Reproduce without alteration everything from the line that contains "Describe the element at coordinates (288, 45)" down to the line that contains "I want to click on y-tick-label: 660.00, so", including both of those lines.
○ ○ ○ ○ ○ ○ ○
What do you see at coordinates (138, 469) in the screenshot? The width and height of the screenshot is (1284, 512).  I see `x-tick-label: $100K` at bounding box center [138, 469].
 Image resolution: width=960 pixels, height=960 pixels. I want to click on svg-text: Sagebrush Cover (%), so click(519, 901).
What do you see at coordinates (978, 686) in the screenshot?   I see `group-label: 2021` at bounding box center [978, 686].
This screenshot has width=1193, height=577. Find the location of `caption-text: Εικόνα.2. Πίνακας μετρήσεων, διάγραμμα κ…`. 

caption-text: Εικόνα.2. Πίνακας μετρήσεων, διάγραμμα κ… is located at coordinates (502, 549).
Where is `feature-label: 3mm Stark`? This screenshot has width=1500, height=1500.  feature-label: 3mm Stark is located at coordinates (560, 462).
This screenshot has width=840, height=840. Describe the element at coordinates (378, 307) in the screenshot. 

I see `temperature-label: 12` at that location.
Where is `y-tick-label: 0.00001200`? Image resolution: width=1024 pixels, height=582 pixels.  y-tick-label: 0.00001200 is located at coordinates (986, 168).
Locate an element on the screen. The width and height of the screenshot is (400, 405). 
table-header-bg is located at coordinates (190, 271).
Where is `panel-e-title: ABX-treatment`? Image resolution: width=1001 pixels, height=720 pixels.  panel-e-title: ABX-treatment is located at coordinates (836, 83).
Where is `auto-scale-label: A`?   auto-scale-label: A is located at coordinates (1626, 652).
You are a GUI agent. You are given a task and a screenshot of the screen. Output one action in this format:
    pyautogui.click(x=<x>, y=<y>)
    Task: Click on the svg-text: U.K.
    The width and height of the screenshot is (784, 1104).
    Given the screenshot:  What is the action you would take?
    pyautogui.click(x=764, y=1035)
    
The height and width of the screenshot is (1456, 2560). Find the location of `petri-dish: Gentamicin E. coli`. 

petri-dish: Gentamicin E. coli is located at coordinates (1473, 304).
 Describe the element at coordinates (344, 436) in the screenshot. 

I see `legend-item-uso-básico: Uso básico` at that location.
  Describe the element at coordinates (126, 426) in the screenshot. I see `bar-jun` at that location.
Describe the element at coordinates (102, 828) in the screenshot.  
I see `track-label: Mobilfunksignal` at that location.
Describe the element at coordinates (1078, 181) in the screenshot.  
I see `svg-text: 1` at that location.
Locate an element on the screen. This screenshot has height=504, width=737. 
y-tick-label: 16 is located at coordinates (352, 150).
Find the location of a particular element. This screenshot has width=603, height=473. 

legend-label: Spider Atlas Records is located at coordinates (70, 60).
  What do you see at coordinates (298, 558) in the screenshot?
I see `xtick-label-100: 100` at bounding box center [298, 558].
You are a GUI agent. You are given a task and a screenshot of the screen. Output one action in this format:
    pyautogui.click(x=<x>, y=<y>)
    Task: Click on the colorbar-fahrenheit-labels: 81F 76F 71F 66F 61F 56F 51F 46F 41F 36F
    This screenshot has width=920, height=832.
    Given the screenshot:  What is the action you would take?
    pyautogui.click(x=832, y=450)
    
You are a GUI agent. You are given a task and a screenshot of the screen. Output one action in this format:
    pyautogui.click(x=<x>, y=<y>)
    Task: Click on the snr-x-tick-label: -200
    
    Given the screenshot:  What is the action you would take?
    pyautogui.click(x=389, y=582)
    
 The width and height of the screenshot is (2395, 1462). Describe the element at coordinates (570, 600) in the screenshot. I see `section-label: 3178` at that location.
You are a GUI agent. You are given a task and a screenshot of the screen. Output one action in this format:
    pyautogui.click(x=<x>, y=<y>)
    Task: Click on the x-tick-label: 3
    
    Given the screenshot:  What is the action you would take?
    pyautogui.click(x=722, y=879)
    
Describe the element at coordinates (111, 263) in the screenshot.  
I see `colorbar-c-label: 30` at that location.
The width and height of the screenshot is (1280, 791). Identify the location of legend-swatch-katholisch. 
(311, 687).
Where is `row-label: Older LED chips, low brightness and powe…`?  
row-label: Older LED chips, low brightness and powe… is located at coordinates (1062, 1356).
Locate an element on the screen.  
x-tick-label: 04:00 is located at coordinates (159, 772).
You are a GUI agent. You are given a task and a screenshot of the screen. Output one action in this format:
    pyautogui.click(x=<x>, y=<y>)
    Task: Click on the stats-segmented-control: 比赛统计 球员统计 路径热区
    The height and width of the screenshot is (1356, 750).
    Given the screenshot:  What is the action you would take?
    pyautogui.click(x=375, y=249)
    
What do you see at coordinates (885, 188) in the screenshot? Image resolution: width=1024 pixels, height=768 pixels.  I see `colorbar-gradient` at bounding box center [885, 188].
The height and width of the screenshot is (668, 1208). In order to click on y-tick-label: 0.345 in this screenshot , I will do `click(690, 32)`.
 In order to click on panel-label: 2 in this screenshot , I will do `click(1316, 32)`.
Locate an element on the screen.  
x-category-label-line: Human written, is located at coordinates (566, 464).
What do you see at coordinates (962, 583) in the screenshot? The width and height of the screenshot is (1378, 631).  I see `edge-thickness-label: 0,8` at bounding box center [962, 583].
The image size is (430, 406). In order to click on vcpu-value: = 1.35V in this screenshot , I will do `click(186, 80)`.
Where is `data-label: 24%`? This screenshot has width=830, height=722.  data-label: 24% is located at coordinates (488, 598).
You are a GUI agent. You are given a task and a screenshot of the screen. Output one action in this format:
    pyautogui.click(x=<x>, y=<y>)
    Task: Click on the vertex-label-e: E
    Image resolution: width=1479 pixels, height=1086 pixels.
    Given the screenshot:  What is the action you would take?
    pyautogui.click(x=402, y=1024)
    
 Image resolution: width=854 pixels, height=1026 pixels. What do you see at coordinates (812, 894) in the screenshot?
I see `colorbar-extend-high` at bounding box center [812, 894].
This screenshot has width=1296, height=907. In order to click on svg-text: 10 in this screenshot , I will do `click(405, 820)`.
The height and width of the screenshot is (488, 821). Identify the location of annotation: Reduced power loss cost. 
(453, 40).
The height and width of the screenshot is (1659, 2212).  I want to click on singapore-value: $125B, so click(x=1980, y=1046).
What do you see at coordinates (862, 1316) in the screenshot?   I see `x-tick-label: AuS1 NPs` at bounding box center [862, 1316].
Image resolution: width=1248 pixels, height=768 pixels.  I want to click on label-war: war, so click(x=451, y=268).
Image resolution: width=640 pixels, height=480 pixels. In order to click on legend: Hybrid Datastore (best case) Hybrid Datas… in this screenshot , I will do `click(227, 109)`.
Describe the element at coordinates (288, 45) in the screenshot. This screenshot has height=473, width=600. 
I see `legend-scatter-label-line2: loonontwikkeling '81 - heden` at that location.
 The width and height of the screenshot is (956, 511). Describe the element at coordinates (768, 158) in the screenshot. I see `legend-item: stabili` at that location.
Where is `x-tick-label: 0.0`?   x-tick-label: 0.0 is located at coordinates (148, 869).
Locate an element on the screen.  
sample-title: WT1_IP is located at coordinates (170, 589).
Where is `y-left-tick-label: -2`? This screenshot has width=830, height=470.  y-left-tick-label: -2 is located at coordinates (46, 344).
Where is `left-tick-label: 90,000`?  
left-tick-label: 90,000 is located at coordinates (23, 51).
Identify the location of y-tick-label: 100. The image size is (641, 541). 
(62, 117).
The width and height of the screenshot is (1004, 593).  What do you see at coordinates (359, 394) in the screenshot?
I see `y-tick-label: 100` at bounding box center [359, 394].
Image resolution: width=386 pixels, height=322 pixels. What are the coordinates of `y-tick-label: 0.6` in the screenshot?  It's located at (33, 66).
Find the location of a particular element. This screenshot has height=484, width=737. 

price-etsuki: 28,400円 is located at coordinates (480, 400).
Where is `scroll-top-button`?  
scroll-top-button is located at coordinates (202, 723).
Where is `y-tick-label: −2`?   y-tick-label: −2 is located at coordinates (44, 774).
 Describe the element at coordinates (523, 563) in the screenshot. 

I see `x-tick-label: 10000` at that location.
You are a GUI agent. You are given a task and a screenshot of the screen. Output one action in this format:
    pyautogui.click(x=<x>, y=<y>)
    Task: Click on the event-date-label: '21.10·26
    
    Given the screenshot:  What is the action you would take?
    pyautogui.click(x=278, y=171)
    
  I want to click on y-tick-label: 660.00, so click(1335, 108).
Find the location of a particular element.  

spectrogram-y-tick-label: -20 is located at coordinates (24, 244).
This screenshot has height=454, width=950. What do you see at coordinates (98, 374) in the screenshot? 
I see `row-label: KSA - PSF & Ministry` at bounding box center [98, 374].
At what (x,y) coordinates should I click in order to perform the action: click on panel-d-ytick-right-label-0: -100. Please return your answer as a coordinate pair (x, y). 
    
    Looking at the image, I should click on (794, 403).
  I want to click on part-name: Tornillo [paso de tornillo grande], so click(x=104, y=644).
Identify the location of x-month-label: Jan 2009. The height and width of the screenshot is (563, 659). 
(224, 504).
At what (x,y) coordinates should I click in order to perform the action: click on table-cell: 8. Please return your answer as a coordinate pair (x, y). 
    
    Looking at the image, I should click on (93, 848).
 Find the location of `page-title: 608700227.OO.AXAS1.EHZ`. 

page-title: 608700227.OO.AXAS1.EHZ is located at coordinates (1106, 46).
○ ○ ○ ○ ○ ○ ○
EXERCISE ANSWER –
Describe the element at coordinates (288, 45) in the screenshot. This screenshot has height=473, width=600. 
I see `legend-scatter-label-line2: loonontwikkeling '81 - heden` at that location.
 The width and height of the screenshot is (956, 511). Describe the element at coordinates (768, 158) in the screenshot. I see `legend-item: stabili` at that location.
Where is `x-tick-label: 0.0`?   x-tick-label: 0.0 is located at coordinates (148, 869).
Locate an element on the screen.  
sample-title: WT1_IP is located at coordinates (170, 589).
Where is `y-left-tick-label: -2`? This screenshot has width=830, height=470.  y-left-tick-label: -2 is located at coordinates (46, 344).
Where is `left-tick-label: 90,000`?  
left-tick-label: 90,000 is located at coordinates (23, 51).
Identify the location of y-tick-label: 100. The image size is (641, 541). 
(62, 117).
The width and height of the screenshot is (1004, 593).  What do you see at coordinates (359, 394) in the screenshot?
I see `y-tick-label: 100` at bounding box center [359, 394].
Image resolution: width=386 pixels, height=322 pixels. What are the coordinates of `y-tick-label: 0.6` in the screenshot?  It's located at (33, 66).
Find the location of a particular element. This screenshot has height=484, width=737. 

price-etsuki: 28,400円 is located at coordinates (480, 400).
Where is `scroll-top-button`?  
scroll-top-button is located at coordinates (202, 723).
Where is `y-tick-label: −2`?   y-tick-label: −2 is located at coordinates (44, 774).
 Describe the element at coordinates (523, 563) in the screenshot. 

I see `x-tick-label: 10000` at that location.
You are a GUI agent. You are given a task and a screenshot of the screen. Output one action in this format:
    pyautogui.click(x=<x>, y=<y>)
    Task: Click on the event-date-label: '21.10·26
    
    Given the screenshot:  What is the action you would take?
    pyautogui.click(x=278, y=171)
    
  I want to click on y-tick-label: 660.00, so click(1335, 108).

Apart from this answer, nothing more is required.